In a campaign that was praised for its peaceful nature, the Internet, not the street, was where the worst aggression took place, and that's the battleground in this novel too. The central character, Alan Stewart, ekes out a living by creating bogus Facebook and Twitter accounts to "like" his clients' products: virtual people summoned out of nowhere to service a need.
It so happens that Alan's estranged father, Ranald Stewart, has a hefty online presence as well. Known as Scotland's leading conspiracy theorist, he takes extraordinary measures to stay under the radar while taking pot shots at his nemesis, a hillwalking blogger, whom he accuses of attacking and undermining the Nationalist cause under a variety of aliases. Quite how widespread this practice was in the Referendum campaign I have no idea, but Burnett recreates the febrile, accusatory online atmosphere very convincingly.
Virtual people, not unlike the kind that he creates himself, are key to the conspiracy Alan stumbles across, and that sense of unreality creeps off the Internet and into his own life. There are plenty of people who insist that his own father doesn't really exist either, and if we hadn't already witnessed an awkward chance meeting between them on the streets of Edinburgh we might be doubting his existence too.
Burnett is a noir fan, which shows in Scotland Or No's mood of suspicion and unease and his use of Edinburgh locations; but he's not, perhaps, the most sure-footed writer of thrillers. The level of threat never really escalates, not that we're given much reason to care about Alan anyway: the emotional repercussions of his father walking out on him don't advance the plot and so are barely touched upon. Likewise, the representative of the Establishment, who pops up out of nowhere at convenient moments to wave a cigar and spout helpful exposition, is more plot contrivance than character.

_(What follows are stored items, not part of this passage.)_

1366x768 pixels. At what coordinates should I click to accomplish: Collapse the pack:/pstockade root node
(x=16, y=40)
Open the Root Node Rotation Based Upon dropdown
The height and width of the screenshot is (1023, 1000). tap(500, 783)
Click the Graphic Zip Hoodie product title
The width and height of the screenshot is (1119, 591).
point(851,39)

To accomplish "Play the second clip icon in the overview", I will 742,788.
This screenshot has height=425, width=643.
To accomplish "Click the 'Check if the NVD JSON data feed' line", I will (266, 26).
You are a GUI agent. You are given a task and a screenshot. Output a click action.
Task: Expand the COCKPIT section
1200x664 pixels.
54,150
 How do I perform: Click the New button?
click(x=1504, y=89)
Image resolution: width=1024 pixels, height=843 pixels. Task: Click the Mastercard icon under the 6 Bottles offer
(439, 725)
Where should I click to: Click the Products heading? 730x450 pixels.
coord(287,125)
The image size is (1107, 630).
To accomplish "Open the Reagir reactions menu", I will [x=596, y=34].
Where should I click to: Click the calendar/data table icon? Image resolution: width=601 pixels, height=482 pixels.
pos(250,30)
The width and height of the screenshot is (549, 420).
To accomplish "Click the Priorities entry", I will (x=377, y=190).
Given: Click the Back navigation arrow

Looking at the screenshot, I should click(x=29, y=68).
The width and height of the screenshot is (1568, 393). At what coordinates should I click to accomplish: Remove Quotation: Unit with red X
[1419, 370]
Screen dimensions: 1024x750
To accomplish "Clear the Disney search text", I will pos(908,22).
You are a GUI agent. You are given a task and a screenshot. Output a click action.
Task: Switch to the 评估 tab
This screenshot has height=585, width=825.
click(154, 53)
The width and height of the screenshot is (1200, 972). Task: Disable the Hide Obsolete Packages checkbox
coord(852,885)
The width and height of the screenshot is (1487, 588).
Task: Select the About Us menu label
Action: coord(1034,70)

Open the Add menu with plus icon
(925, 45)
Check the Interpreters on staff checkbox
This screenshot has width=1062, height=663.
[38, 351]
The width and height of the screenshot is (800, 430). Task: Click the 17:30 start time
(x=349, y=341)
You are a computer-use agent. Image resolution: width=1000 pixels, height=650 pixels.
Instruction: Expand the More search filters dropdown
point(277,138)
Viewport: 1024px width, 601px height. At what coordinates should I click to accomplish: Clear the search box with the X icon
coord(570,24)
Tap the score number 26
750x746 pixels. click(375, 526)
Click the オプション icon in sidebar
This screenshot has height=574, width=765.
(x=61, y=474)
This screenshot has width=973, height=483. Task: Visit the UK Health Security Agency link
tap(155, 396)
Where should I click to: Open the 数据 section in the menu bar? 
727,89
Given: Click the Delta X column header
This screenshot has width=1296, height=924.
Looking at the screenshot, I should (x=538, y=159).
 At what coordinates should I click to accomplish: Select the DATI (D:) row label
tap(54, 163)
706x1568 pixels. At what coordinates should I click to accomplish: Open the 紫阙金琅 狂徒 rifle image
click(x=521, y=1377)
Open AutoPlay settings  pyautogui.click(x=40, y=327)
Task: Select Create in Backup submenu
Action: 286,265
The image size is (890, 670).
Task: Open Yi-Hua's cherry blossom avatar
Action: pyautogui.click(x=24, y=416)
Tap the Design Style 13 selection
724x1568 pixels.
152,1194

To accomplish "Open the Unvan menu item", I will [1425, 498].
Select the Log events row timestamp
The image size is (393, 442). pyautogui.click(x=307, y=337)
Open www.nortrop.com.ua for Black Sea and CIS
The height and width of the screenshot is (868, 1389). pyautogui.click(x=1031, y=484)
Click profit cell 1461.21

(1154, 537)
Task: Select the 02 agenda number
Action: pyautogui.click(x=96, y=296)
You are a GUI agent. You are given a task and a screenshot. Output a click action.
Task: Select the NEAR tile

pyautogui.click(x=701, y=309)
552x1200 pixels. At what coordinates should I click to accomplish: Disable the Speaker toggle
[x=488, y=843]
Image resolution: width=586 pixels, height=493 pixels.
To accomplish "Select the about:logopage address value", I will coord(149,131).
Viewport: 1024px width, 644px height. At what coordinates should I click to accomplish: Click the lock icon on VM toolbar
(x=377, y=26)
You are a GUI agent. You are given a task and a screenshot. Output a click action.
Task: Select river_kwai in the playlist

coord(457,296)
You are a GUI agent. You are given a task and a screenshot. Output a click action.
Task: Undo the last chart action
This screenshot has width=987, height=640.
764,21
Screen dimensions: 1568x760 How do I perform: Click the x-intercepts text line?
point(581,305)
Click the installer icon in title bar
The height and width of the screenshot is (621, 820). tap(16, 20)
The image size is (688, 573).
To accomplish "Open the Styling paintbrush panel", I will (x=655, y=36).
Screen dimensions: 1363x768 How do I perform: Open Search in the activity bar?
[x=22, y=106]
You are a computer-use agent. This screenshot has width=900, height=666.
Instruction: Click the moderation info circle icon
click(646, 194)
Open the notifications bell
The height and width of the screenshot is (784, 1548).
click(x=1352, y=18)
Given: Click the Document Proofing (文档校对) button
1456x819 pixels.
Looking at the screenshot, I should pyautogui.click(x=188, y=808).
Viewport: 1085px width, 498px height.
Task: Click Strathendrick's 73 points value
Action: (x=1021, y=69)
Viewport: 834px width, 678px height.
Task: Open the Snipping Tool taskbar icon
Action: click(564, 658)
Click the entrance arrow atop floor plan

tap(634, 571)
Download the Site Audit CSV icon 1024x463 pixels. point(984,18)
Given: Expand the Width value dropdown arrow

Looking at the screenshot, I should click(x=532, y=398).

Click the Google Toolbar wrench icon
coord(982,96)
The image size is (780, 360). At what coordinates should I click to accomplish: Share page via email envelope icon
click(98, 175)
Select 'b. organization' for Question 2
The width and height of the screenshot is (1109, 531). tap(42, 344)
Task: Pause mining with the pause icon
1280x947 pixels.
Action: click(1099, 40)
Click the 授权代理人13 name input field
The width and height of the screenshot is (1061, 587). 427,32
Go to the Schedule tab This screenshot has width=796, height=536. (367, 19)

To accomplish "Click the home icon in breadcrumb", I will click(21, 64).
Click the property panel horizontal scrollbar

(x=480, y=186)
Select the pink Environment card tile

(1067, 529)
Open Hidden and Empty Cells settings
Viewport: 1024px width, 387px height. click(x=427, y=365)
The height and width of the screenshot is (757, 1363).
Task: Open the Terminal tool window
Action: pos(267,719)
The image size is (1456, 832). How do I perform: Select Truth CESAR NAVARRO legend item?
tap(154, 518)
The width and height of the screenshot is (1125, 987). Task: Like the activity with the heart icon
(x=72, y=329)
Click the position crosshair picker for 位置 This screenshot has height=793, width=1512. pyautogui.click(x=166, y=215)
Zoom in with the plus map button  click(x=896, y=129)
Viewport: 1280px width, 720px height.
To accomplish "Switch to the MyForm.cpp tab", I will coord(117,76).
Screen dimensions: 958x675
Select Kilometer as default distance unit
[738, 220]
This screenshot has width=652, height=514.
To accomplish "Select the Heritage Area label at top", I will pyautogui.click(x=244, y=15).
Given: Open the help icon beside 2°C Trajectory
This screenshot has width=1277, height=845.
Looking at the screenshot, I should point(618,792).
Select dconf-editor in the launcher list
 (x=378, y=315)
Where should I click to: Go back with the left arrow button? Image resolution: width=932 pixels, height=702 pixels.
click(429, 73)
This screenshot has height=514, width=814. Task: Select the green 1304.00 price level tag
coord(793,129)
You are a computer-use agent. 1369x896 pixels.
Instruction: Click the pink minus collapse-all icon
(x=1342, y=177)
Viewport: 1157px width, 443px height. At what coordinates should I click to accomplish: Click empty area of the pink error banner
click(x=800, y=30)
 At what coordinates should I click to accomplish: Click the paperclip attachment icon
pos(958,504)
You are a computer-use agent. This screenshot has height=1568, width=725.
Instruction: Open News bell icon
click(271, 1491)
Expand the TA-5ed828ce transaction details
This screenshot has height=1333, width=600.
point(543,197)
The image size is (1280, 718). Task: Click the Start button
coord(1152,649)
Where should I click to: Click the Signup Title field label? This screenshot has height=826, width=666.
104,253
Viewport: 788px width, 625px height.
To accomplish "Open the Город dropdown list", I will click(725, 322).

There's the germ of a good novel here, but also the sense that Scotland Or No doesn't know quite what sort of a book it wants to be - conspiracy thriller, political satire, parable or an exposé of voting fraud - perhaps by being written too hurriedly. But even that gives it an urgency, a feeling of being on the spot as history was taking place and that distance might have lent it polish but robbed it of immediacy.